§ DATASET RECORDS

BEGIN

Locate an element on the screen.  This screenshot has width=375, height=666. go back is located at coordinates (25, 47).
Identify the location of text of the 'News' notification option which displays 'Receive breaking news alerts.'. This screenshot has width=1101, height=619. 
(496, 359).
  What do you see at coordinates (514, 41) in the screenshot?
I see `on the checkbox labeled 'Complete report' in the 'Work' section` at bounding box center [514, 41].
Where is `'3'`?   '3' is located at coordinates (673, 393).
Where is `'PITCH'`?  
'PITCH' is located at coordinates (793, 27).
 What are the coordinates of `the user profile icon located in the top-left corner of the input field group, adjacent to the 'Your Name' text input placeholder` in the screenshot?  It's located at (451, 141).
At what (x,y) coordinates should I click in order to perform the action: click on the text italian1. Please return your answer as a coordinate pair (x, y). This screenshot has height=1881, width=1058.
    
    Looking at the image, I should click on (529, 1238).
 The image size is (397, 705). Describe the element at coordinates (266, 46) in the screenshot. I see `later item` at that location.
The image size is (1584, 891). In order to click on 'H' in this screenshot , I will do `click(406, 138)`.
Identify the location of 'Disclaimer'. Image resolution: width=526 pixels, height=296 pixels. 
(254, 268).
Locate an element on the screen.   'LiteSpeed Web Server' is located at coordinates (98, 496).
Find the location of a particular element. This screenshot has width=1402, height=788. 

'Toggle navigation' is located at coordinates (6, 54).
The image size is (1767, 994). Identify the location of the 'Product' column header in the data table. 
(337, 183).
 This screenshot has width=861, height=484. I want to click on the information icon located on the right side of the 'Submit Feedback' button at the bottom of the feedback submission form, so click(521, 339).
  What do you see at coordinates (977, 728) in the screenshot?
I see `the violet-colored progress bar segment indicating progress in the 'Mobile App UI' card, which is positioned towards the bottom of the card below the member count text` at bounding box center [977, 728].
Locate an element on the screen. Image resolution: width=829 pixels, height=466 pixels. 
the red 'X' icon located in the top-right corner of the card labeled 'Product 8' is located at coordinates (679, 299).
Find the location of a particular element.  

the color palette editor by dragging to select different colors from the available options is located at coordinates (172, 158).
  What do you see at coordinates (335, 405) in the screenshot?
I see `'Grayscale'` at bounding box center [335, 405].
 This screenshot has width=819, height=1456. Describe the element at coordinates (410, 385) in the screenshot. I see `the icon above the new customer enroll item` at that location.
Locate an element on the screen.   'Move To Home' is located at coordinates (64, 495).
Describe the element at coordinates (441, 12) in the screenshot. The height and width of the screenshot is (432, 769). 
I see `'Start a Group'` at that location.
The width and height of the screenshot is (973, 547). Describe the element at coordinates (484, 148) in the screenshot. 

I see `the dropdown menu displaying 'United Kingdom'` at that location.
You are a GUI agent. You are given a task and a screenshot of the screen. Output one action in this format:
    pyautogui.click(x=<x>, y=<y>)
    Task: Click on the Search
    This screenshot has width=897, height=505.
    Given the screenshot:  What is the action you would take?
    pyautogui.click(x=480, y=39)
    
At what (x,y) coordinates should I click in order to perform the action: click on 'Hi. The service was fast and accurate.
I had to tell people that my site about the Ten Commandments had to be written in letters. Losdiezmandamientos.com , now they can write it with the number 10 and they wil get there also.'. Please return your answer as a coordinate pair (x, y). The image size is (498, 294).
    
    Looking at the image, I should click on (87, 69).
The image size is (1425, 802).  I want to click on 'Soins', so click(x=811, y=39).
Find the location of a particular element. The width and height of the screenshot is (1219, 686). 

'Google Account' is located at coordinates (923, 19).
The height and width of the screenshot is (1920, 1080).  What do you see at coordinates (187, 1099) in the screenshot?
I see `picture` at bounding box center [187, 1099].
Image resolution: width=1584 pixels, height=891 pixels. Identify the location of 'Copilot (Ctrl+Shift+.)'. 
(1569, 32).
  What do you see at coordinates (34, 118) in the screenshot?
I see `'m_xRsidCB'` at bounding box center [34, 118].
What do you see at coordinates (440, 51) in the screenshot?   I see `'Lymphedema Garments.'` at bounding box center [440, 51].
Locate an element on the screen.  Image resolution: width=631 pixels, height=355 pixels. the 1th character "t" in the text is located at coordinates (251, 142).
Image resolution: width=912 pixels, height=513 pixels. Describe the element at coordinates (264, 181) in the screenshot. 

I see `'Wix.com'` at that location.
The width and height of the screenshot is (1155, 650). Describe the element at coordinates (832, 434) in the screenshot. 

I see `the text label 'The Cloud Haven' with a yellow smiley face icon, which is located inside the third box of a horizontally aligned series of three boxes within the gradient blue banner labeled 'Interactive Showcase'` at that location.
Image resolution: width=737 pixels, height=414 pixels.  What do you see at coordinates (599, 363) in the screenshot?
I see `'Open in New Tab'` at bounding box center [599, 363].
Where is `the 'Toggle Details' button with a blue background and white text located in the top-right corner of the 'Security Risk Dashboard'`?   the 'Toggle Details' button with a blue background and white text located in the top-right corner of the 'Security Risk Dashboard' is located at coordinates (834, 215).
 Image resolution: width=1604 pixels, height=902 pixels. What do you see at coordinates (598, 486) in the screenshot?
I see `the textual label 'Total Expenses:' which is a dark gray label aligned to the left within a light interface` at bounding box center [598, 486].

END

§ AIM
Copy the listing above word for word, from the line with "Identify the location of 'Disclaimer'." through the line with "coordinates (98, 496).", both lines included.

§ RESPONSE
Identify the location of 'Disclaimer'. Image resolution: width=526 pixels, height=296 pixels. 
(254, 268).
Locate an element on the screen.   'LiteSpeed Web Server' is located at coordinates (98, 496).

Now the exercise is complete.